The twist nobody expects

Here is where the obvious intuition breaks. Prices are cratering, and total AI spending is going up anyway.

Token costs roughly halved across 2025, while tokens consumed grew around 450% in the same window. Cheaper per unit, far larger total bill.

This is Jevons paradox, the old observation that making a resource cheaper and more useful causes people to consume far more of it, not less. Reasoning models make it sharper, because they burn thousands of hidden tokens thinking before they answer. Agents make it sharper still, because one task becomes dozens of calls. The model gets cheaper, the usage gets heavier, and the bill stays stubbornly high.

This matters because it kills the lazy version of the commoditization story. The unit is commoditizing. The market is exploding. Both are true.

The honest counterargument

It would be too clean to declare the model dead and move on. The pushback is real.

Benchmark convergence may be a mirage. Benchmarks test bounded puzzles with known answers. Real work is cumulative: holding architecture together across a large codebase, managing complexity as a system grows, recovering when something breaks deep inside. Two models can score identically and still feel completely different in daily use. The scores converge while the practical gap persists.

And the revenue does not look like a commodity. Anthropic's annualized run rate reached roughly $30 billion in early 2026, about a 14x jump in a year. Commodities do not grow like that.

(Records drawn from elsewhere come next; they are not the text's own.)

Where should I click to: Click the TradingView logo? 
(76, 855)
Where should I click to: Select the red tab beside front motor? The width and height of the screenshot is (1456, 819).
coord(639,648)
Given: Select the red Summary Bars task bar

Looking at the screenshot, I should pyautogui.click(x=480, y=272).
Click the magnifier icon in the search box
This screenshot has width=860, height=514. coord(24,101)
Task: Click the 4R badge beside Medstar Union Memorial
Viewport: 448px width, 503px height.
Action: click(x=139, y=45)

So the real shape is a split, not a verdict. The low end, everyday chat and simple tasks, is commoditizing hard, and "good enough" open models win there on price. The frontier, the hardest reasoning and the newest agentic work, stays differentiated and oligopolistic, at least for now. Commodity at the floor. Oligopoly at the ceiling. And the line between them keeps moving up.

The model is not the moat

If the model is becoming a commodity, then whatever makes money has to live somewhere else. This is the sentence the whole topic collapses into: the model is not the moat.

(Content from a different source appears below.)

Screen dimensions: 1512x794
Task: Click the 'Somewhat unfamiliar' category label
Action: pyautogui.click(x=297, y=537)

Strip a real AI product down and you find four parts. A model. A retrieval layer over your data. A set of tools it can call. A prompt telling it what to do. Three of those four are commodities. Anyone can rent the model and wire up the rest.

What is not copyable is the harness and the data. The harness is the orchestration, memory, and workflow logic that turns a raw model into something that survives in production. A raw model takes text in and puts text out. It cannot hold state, run itself in a loop, or recover when it stalls. The harness does all of that, and two teams on the identical model can ship wildly different products because of it.

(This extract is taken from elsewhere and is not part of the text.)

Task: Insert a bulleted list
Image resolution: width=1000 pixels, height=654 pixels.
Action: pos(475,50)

The data is the deeper moat, because it compounds. A general-purpose model cannot reproduce ten thousand of your real incidents, your private evaluations tied to your business outcomes, your institutional memory made queryable. That asset gets stronger the longer you run. It cannot be bought off a shelf, and no model release erases it.

The engine is for sale to everyone. The vehicle you build around it is not. And the road only you have driven is yours alone.

What to actually do about it

The strategic mistake is welding your product to one model. If the model is a commodity, treat it like one.

Build model-agnostic. Put a clean boundary between the model and your product, the way you would build on a database abstraction layer instead of hardcoding Postgres. Your product logic should not care whether Claude, GPT, or an open model is answering.

This is not tidiness. It is leverage. When DeepSeek arrived with near-frontier quality at a fraction of the cost, the companies that had hardcoded one model faced painful migrations. The ones with an abstraction layer tested it in production in hours. In a market where a cheaper or better model can appear any month, the ability to swap in hours instead of quarters is itself the edge.

So route by task, cheap model for the simple calls and the frontier model for the hard reasoning, and pour your scarce effort into the layers a model release cannot touch.

The raw intelligence is racing toward commodity economics. Build so the model can change underneath you, and invest everything you have in the harness and the proprietary data that a swappable model can never reproduce.